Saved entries
↓↓↓
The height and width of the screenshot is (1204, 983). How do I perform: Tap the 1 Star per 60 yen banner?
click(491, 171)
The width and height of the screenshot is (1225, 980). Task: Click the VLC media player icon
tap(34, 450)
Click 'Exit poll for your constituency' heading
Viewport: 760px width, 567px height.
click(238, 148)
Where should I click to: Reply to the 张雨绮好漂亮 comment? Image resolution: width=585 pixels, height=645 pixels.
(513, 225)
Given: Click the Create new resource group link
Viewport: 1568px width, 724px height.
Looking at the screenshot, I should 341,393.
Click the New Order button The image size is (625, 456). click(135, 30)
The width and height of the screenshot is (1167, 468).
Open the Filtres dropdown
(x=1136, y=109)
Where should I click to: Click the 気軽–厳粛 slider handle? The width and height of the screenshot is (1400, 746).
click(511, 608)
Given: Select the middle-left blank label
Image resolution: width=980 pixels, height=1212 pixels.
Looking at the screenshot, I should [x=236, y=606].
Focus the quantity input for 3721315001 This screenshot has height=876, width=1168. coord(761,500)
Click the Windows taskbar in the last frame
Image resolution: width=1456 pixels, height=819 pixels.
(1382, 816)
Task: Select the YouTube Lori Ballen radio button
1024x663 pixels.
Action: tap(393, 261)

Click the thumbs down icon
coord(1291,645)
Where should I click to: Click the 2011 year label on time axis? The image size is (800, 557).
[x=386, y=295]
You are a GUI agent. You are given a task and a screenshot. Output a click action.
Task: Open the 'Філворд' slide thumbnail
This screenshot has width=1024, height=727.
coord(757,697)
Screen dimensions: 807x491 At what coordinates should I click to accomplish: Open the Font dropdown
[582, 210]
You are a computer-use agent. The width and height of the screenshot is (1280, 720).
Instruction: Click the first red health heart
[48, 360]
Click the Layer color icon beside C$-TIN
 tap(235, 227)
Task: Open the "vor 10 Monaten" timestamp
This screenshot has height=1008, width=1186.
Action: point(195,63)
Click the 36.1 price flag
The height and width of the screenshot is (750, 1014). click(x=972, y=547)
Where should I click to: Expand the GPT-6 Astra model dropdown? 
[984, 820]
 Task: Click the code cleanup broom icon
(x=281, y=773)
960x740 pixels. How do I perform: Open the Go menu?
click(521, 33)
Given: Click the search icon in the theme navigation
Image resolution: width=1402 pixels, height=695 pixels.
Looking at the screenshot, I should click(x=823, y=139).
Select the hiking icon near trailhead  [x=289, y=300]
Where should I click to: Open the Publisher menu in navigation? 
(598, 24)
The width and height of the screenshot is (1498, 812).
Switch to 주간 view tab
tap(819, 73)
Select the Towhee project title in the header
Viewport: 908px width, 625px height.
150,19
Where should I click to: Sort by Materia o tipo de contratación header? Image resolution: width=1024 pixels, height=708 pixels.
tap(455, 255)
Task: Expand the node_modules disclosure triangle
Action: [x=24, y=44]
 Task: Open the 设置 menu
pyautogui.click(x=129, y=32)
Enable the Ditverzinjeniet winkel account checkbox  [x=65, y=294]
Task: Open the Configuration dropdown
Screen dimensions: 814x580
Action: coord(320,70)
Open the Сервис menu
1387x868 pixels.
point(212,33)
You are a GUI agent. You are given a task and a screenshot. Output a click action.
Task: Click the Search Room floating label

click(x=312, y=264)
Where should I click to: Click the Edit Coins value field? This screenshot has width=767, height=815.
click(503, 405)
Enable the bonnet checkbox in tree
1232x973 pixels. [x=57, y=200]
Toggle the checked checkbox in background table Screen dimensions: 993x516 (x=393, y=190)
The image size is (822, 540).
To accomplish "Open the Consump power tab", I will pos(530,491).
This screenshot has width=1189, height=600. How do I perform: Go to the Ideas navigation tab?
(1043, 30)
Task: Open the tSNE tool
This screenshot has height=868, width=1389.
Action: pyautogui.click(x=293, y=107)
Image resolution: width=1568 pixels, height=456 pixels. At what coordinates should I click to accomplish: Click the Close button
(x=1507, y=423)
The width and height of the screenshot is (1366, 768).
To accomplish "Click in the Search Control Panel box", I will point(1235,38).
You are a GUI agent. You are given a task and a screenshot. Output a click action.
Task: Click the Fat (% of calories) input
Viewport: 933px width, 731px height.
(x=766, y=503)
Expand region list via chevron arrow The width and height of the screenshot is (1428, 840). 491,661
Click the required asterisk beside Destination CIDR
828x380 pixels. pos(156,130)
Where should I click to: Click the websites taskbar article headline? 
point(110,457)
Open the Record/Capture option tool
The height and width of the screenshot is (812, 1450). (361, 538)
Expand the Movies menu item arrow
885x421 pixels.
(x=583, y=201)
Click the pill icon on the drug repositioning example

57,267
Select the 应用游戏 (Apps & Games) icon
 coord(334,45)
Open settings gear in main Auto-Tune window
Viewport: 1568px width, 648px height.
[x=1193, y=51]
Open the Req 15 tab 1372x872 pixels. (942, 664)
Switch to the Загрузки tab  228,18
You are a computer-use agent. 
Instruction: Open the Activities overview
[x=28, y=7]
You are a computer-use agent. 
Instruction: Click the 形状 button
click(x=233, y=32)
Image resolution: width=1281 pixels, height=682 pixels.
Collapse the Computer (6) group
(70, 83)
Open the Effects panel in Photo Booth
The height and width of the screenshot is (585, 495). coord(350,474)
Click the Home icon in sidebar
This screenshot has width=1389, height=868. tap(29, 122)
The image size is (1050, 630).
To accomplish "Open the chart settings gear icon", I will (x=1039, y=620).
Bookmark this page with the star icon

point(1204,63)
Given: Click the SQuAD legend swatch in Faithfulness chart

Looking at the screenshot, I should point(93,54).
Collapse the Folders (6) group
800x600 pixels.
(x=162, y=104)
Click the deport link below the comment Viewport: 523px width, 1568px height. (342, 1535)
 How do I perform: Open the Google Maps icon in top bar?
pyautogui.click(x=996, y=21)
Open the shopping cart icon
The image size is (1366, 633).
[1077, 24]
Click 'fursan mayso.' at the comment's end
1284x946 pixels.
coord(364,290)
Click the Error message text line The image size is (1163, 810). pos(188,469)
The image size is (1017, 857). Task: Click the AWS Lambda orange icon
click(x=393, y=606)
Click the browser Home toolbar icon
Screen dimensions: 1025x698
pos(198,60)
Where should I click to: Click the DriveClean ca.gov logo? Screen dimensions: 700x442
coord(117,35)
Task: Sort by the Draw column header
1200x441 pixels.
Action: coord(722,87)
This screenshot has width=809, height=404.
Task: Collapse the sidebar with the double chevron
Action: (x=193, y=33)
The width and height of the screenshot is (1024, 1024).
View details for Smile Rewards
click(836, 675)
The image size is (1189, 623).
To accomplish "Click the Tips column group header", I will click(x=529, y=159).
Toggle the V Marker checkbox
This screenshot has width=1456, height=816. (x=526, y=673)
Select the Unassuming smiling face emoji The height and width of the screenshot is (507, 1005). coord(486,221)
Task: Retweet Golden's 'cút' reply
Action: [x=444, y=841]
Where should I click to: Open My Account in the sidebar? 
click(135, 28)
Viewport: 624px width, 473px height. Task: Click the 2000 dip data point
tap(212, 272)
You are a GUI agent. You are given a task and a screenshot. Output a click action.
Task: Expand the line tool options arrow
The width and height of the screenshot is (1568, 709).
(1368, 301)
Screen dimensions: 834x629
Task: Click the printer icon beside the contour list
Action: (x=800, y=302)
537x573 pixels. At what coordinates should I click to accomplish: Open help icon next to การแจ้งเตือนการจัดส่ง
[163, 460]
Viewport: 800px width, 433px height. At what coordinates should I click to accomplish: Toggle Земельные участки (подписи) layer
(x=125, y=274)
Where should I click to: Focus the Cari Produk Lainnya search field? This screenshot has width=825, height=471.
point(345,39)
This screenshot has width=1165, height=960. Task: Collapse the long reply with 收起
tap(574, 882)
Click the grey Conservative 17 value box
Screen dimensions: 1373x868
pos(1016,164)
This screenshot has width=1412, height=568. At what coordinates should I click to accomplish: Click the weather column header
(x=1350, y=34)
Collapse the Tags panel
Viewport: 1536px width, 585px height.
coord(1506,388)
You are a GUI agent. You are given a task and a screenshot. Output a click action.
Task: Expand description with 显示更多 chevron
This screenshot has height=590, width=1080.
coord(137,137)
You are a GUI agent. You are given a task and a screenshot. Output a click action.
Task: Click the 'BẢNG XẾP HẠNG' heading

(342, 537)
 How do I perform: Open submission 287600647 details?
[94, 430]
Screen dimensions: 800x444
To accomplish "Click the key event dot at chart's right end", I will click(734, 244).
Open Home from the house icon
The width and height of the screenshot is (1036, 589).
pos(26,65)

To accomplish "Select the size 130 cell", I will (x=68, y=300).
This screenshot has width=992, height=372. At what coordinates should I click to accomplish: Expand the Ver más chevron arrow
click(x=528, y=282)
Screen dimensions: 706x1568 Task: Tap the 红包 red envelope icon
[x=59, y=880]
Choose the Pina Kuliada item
↑↑↑
> What you have to do:
Among the lines above, which hold the word "will"? Report each one.

> Answer to this problem:
To accomplish "Open the Consump power tab", I will pos(530,491).
To accomplish "Click in the Search Control Panel box", I will point(1235,38).
To accomplish "Open the chart settings gear icon", I will (x=1039, y=620).
To accomplish "Click the Tips column group header", I will click(x=529, y=159).
To accomplish "Click the key event dot at chart's right end", I will click(734, 244).
To accomplish "Select the size 130 cell", I will (x=68, y=300).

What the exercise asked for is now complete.